◆ Exercise ◆
Convert the material, from its first line through the line containing "pos(173,923)" (both included), into a Markdown table with the columns Row and Line, one numbered row per line and no rows for blank lines. Leave the pictures out.

◆ Material provided ◆
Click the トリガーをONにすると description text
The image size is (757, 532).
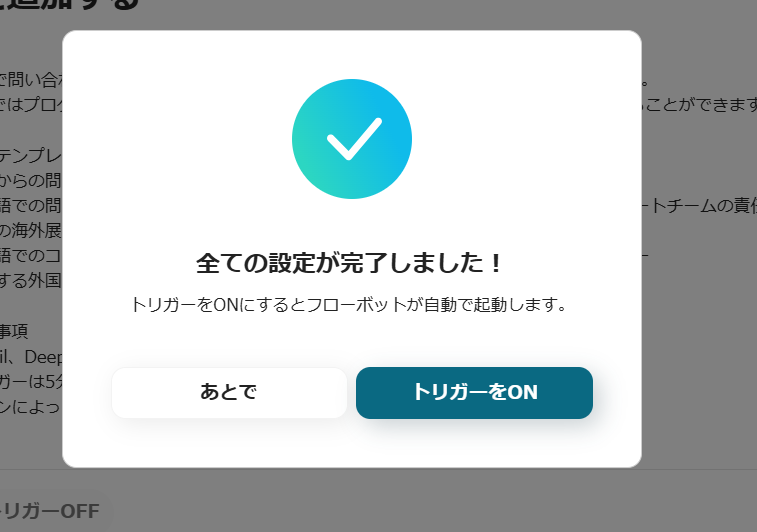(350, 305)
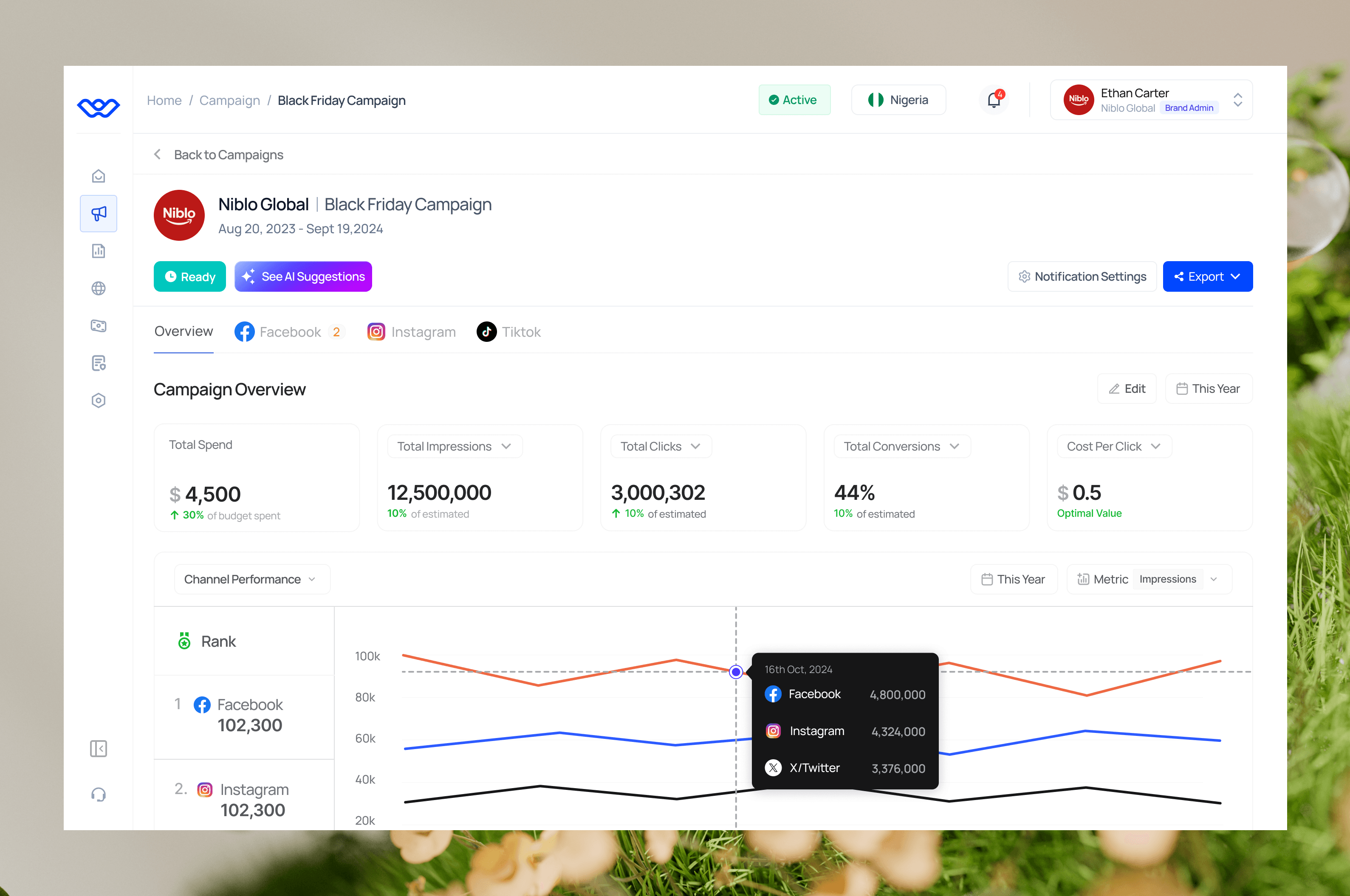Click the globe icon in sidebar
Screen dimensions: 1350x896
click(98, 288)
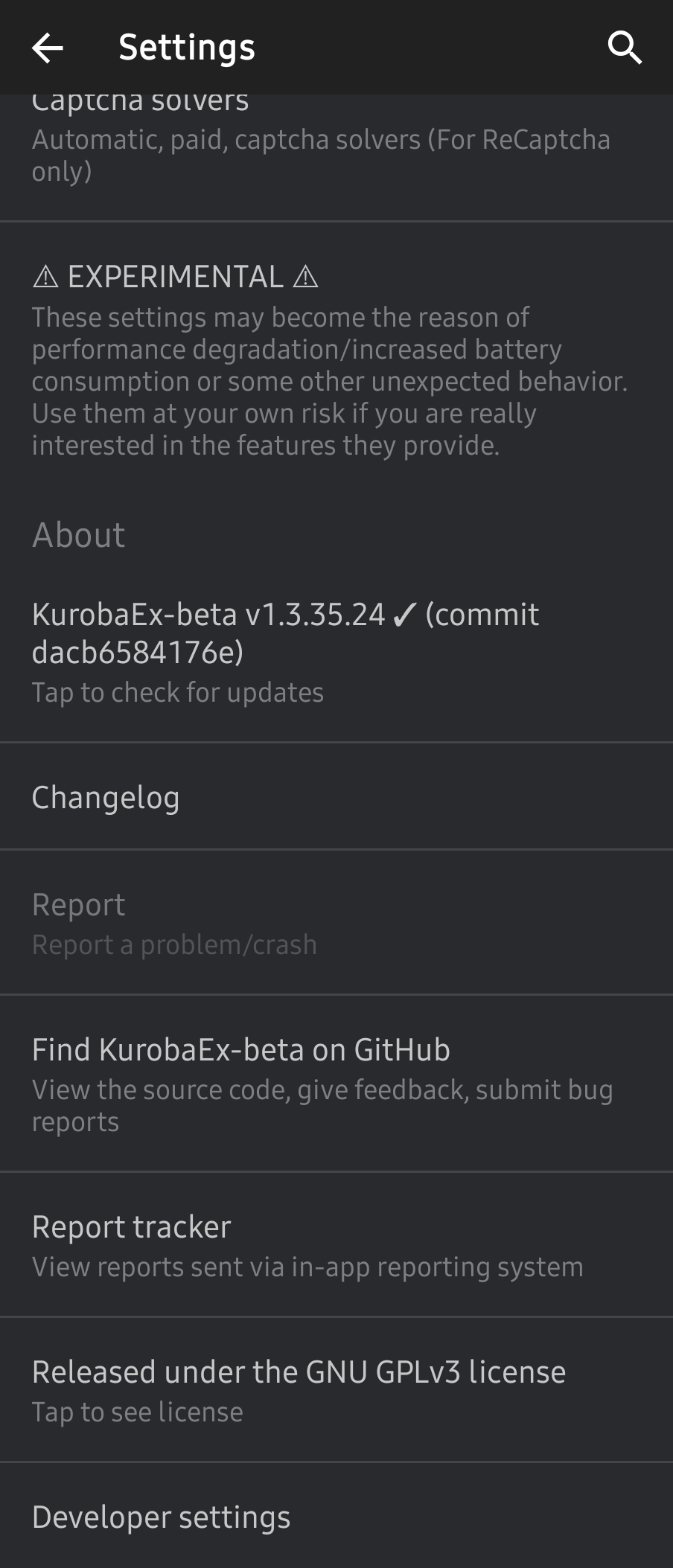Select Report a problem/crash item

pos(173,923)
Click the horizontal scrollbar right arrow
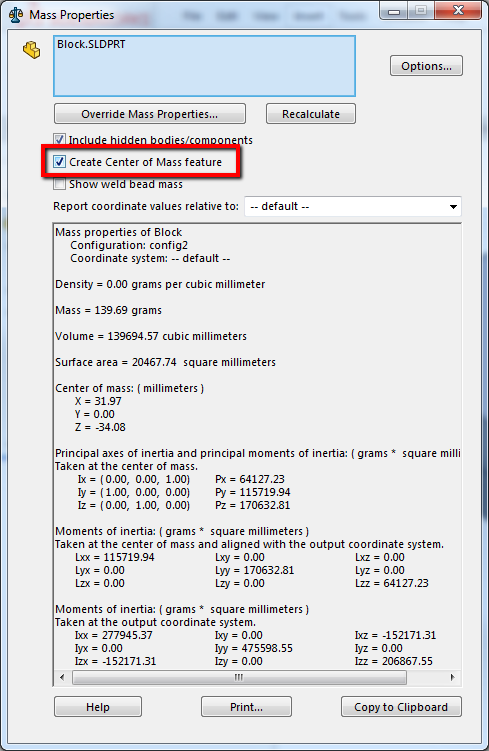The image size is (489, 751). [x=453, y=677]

◆ Reply to the task ◆
| Row | Line |
|---|---|
| 1 | Click the トリガーをONにすると description text |
| 2 | The image size is (757, 532). |
| 3 | (350, 305) |
| 4 | Click the globe icon in sidebar |
| 5 | Screen dimensions: 1350x896 |
| 6 | click(98, 288) |
| 7 | Select Report a problem/crash item |
| 8 | pos(173,923) |